The No-Work Garden Bed

The no-work garden bed
Some insist that gardening is work. This is nonsense; gardening is a pastime, an escape, a hobby, and an art form. The work lies in spring tilling and summer weeding, so we eliminated those chores years ago. Here’s how.

To create a new garden bed, spread out four to six sheets of newspaper over soil or a newly mown patch of lawn wherever you want the garden. Wet it down thoroughly, then spread more paper until the garden is the size you like. (Don’t do this on a windy day, lest the paper blow away before you can wet it.) Atop the newsprint, put down a few inches of leaves, grass clippings, rotted manure, peat moss, or other organic matter. Wet this down also, until you have a sodden mess. On top of this, spread an inch or two of compost or topsoil. Now what you have is a garden ready for planting with seeds or live plants.
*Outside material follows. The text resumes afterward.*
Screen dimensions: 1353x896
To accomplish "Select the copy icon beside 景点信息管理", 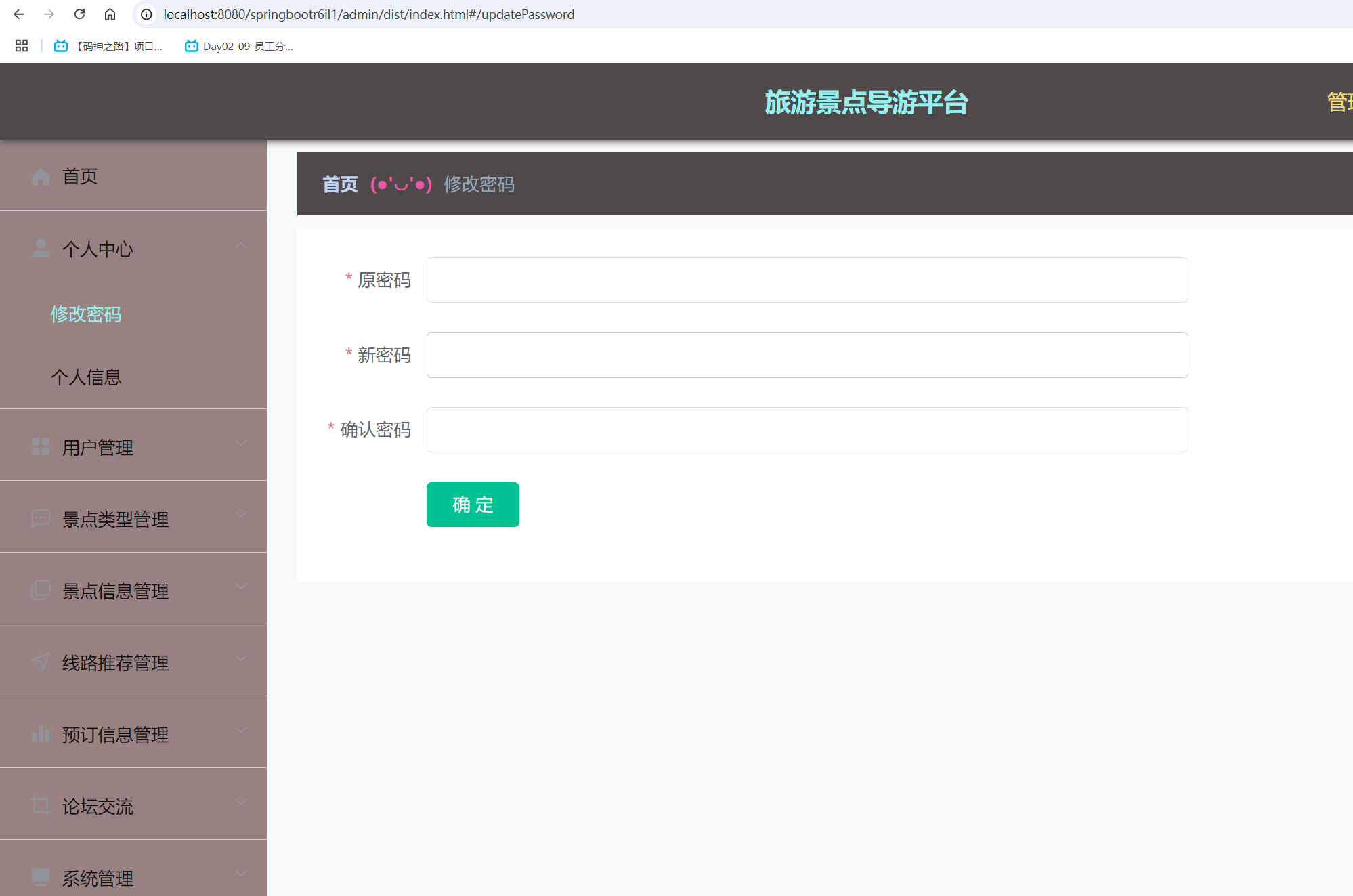I will click(40, 590).
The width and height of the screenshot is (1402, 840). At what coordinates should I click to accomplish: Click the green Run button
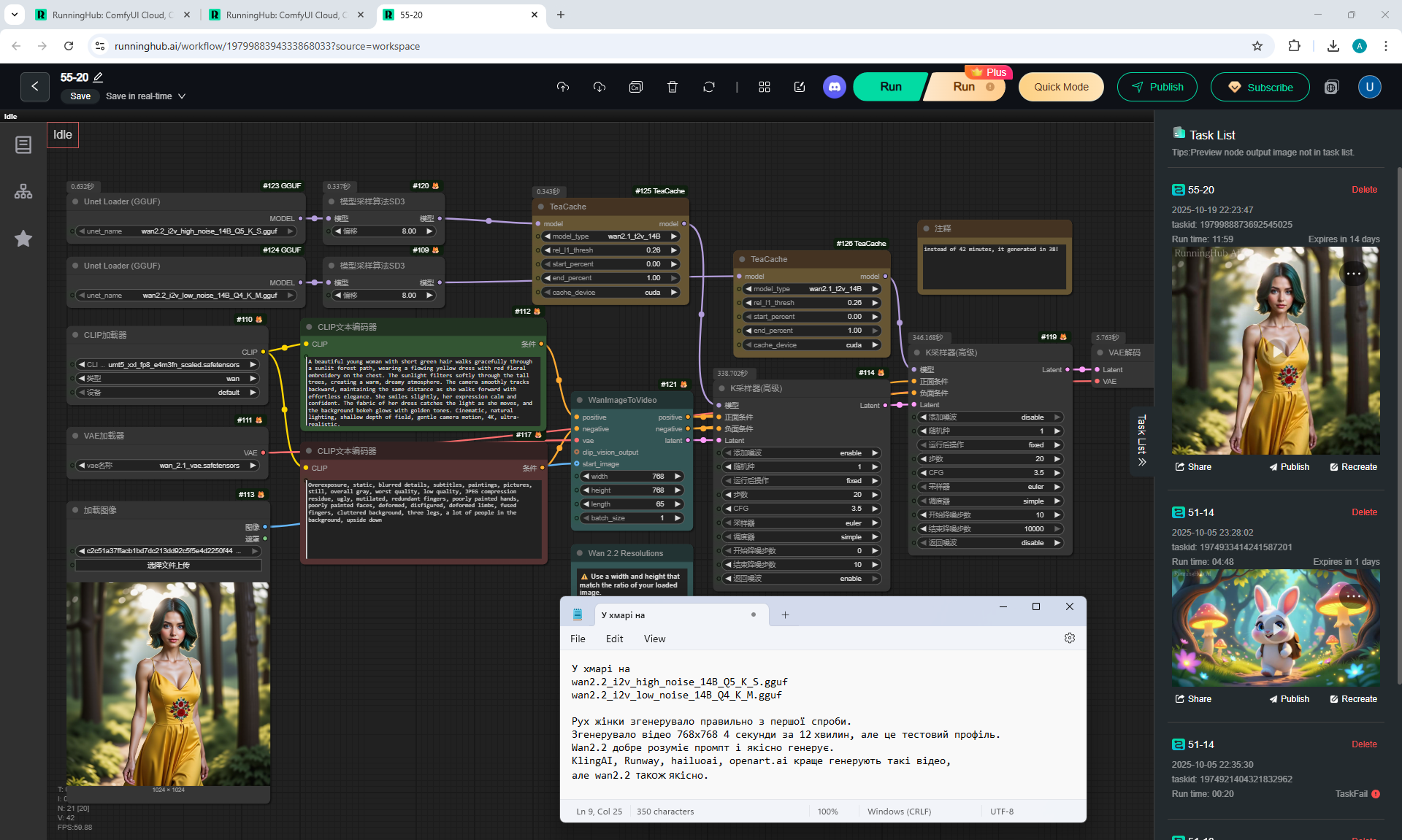point(890,87)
The wet newspaper makes perfect habitat for earthworms, which should arrive and multiply within weeks. They till up and aerate the sod with their endless tunneling, have babies, digest leaves and grass, and leave behind their fertile castings — which leave you with the most fertile little garden you can imagine. All of this occurs while you’re taking a nap or making blueberry pancakes. The newspaper decomposes innocently but not before smothering out grass and weeds below, and the organic matter you added acts like a sponge to retain soil moisture during dry spells. You’ll rarely have to water and will have few, if any, weed problems.

To further eliminate weeds, and trap soil moisture, mulch all summer with grass clippings or leaf mold (decomposing tree leaves) — spreading these between plants or seeded rows. Mulch should be deep enough to block sunlight and keep weed seeds from germinating. Grass and dead leaves also decompose quickly and give growing plants a good shot of nitrogen-rich fertilizer.

One could cultivate every few days, of course, and pull errant weeds by hand, but this strikes me as work.

Zach Thomas has been growing organic produce in Duxbury, Mass., for 27 years.